◆ Text excerpt
After lockdowns eased, Costa's margins were hit again, this time by steep inflation, Higgs said.
Prices for arabica coffee have whipsawed in recent years, driven by extreme weather events and supply disruptions. After spiking in 2022, it plunged to around $1.50 per pound by mid-2023, surged again by over 70% in 2024 to $2.50, and then soared to record highs of about $4.30 per pound in early 2025.
Those struggles are now raising questions about whether Coca-Cola should keep Costa.
"Given the tenor of comments and the lack of traction so far, I think it's fair to assume they wouldn't get back what they paid," Consumer Edge senior analyst Connor Rattigan told Yahoo Finance.
"They paid 16.4x EBITDA, which was staggeringly high, even back then," Higgs noted.
However, the business may not be up for sale in the near future. Coca-Cola recently folded Costa into its Europe, Middle East, and Africa division, sunsetting the standalone Global Ventures unit, according to Coca-Cola's 8-K filing. If the company was prepping a sale, keeping it separate would've made more sense, per Higgs.

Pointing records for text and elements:

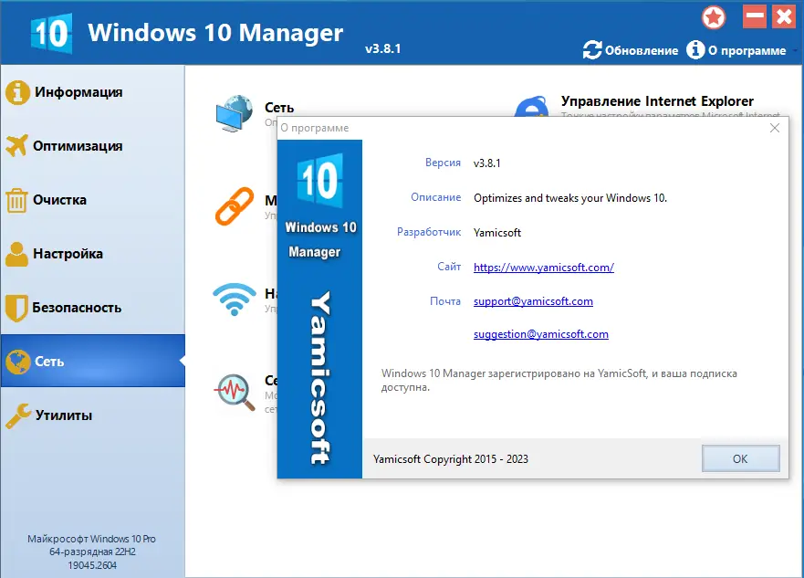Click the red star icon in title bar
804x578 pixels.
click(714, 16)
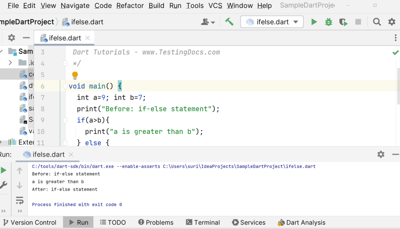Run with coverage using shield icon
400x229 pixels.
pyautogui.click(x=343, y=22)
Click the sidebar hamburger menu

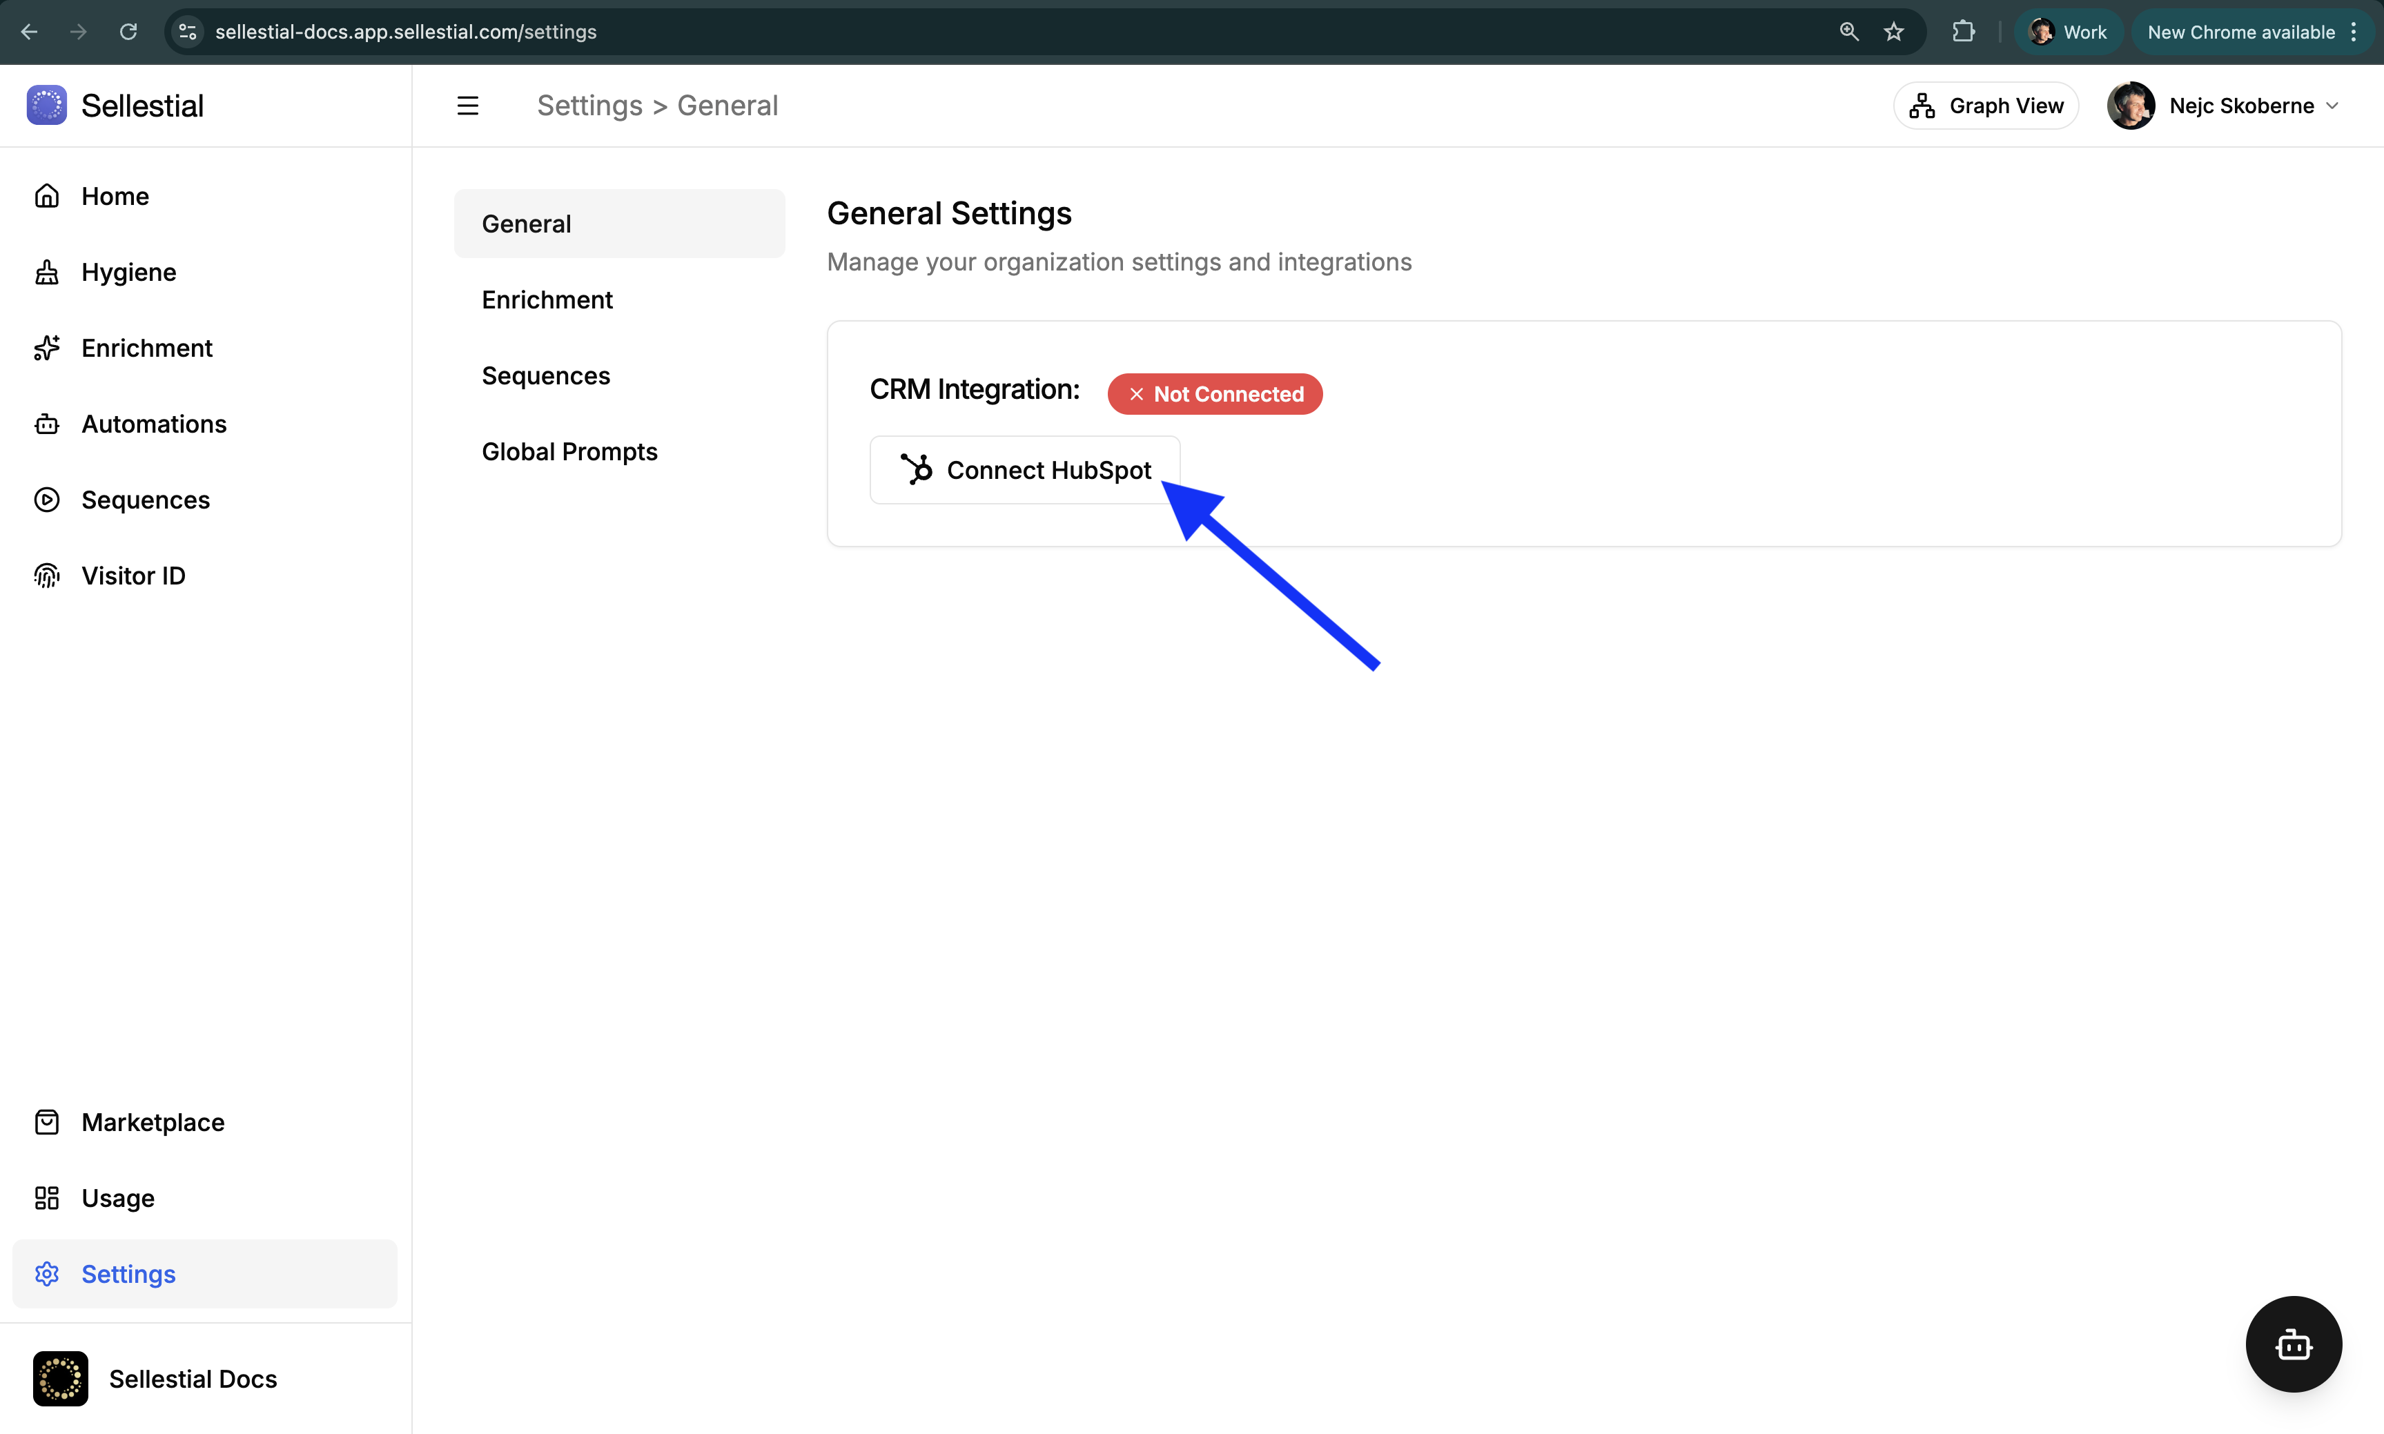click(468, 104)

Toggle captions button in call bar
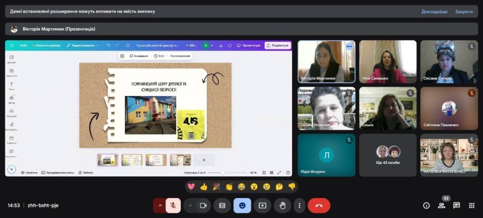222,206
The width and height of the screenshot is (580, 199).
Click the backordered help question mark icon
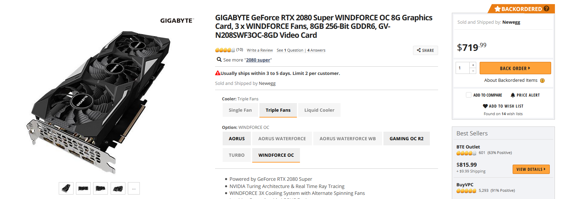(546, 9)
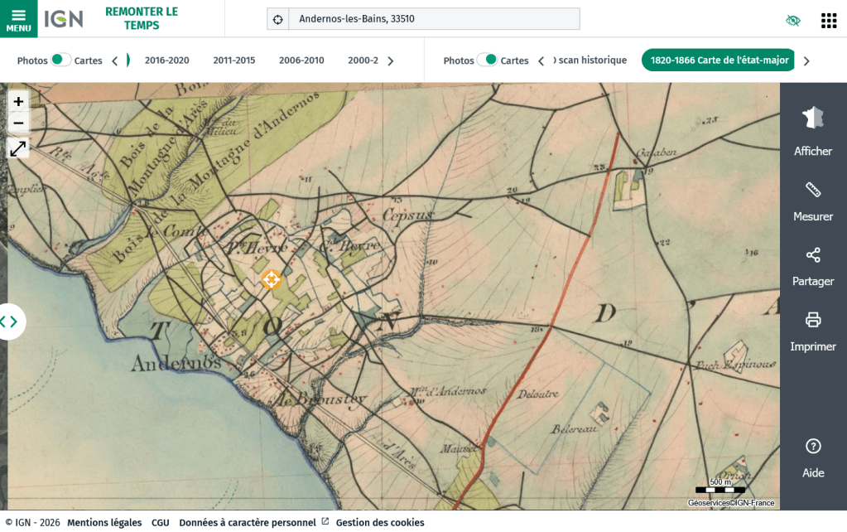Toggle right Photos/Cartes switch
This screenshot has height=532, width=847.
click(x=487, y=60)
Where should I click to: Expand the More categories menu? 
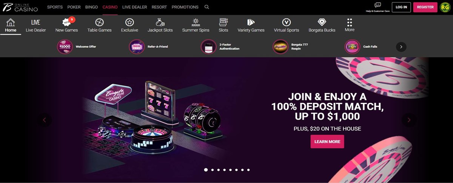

◆ Exercise set
1. Based on the Costa coffee text, say whether each statement agrees with it: (a) Coca-Cola paid 16.4x EBITDA for Costa; (b) arabica coffee fell to around $1.50 per pound by mid-2023; (c) Costa still sits in a standalone Global Ventures unit. Answer yes or no for each, quoting the deciding words.
2. In the Costa coffee text, who is the senior analyst at Consumer Edge?
3. Pick up the text about Coca-Cola and Costa after its final sentence and continue it.

◆ Responses for each task
1.
(a) Yes: "They paid 16.4x EBITDA, which was staggeringly high, even back then."
(b) Yes: "it plunged to around $1.50 per pound by mid-2023."
(c) No: "Coca-Cola recently folded Costa into its Europe, Middle East, and Africa division, sunsetting the standalone Global Ventures unit."

2. Connor Rattigan.

3.
That said, Quincey is not afraid to cut losses. He already slashed Coca-Cola's brand portfolio by half in 2020, nixing brands like Odwalla, Hubert's Lemonade, and Zico's coconut water.
Coca-Cola's second quarter revenue increased 1% year over year to $12.5 billion, with adjusted earnings per share growing 58% to $0.88, surpassing Wall Street's expectations. However, global unit case volumes declined by 1%, indicating soft demand in key markets.
Coca-Cola's stock has gained 12% year to date, outperforming the S&P 500's (^GSPC) 9% advance and rival PepsiCo's (PEP) 4% drop.
Scaling up Costa's RTD offerings could still offer growth, particularly in international markets, as competitors like Starbucks aggressively fight for the US. In North America, Starbucks operates through a joint venture with PepsiCo (PEP), which helps it distribute RTD products like bottled frappuccinos.
In contrast, Coca-Cola has largely treated Costa as a test-and-learn project, Stanford said. This lack of clear commitment has contributed to the brand's stagnation. Its RTD launches have lacked the scale and support of a typical Coca-Cola rollout.
"That RTD brand is so small and sporadic in terms of distribution it doesn’t even show up on our data," Stanford added.
"Costa still has potential," Rattigan said. "But at this point, it really comes down to whether Coca-Cola has the capacity, and the willingness to finally prioritize it."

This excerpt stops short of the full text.